• **Task directions**:
When you answer, give every record back exactly as written.

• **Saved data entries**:
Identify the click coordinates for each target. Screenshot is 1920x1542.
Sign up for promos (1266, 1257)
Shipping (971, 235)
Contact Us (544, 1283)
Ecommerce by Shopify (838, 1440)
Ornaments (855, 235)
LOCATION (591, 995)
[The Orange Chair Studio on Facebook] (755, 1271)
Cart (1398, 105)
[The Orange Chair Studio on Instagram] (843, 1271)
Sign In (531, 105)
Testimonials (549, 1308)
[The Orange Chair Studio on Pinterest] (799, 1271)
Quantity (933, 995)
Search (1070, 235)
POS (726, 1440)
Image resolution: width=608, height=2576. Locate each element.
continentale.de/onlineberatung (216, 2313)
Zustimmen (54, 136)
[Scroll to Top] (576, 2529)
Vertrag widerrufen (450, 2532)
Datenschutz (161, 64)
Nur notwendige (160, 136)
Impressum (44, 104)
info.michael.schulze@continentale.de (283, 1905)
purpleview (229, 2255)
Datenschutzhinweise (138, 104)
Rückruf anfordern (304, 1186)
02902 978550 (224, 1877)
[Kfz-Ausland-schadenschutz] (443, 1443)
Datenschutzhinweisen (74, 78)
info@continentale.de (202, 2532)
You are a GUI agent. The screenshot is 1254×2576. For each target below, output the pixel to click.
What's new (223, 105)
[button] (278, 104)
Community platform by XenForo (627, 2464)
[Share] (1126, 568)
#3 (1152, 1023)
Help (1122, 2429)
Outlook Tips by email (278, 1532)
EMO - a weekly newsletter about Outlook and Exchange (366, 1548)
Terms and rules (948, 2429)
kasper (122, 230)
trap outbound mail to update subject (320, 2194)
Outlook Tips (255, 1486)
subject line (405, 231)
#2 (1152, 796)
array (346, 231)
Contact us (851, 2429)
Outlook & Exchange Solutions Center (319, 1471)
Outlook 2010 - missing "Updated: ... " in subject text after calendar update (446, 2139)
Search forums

• **Expected output**:
Identify the click coordinates for each target. Screenshot is 1920x1542.
Sign up for promos (1266, 1257)
Shipping (971, 235)
Contact Us (544, 1283)
Ecommerce by Shopify (838, 1440)
Ornaments (855, 235)
LOCATION (591, 995)
[The Orange Chair Studio on Facebook] (755, 1271)
Cart (1398, 105)
[The Orange Chair Studio on Instagram] (843, 1271)
Sign In (531, 105)
Testimonials (549, 1308)
[The Orange Chair Studio on Pinterest] (799, 1271)
Quantity (933, 995)
Search (1070, 235)
POS (726, 1440)
Image resolution: width=608, height=2576. Locate each element.
continentale.de/onlineberatung (216, 2313)
Zustimmen (54, 136)
[Scroll to Top] (576, 2529)
Vertrag widerrufen (450, 2532)
Datenschutz (161, 64)
Nur notwendige (160, 136)
Impressum (44, 104)
info.michael.schulze@continentale.de (283, 1905)
purpleview (229, 2255)
Datenschutzhinweise (138, 104)
Rückruf anfordern (304, 1186)
02902 978550 (224, 1877)
[Kfz-Ausland-schadenschutz] (443, 1443)
Datenschutzhinweisen (74, 78)
info@continentale.de (202, 2532)
You are a GUI agent. The screenshot is 1254×2576. For each target below, output the pixel to click.
What's new (223, 105)
[button] (278, 104)
Community platform by XenForo (627, 2464)
[Share] (1126, 568)
#3 (1152, 1023)
Help (1122, 2429)
Outlook Tips by email (278, 1532)
EMO - a weekly newsletter about Outlook and Exchange (366, 1548)
Terms and rules (948, 2429)
kasper (122, 230)
trap outbound mail to update subject (320, 2194)
Outlook Tips (255, 1486)
subject line (405, 231)
#2 (1152, 796)
array (346, 231)
Contact us (851, 2429)
Outlook & Exchange Solutions Center (319, 1471)
Outlook 2010 - missing "Updated: ... " in subject text after calendar update (446, 2139)
Search forums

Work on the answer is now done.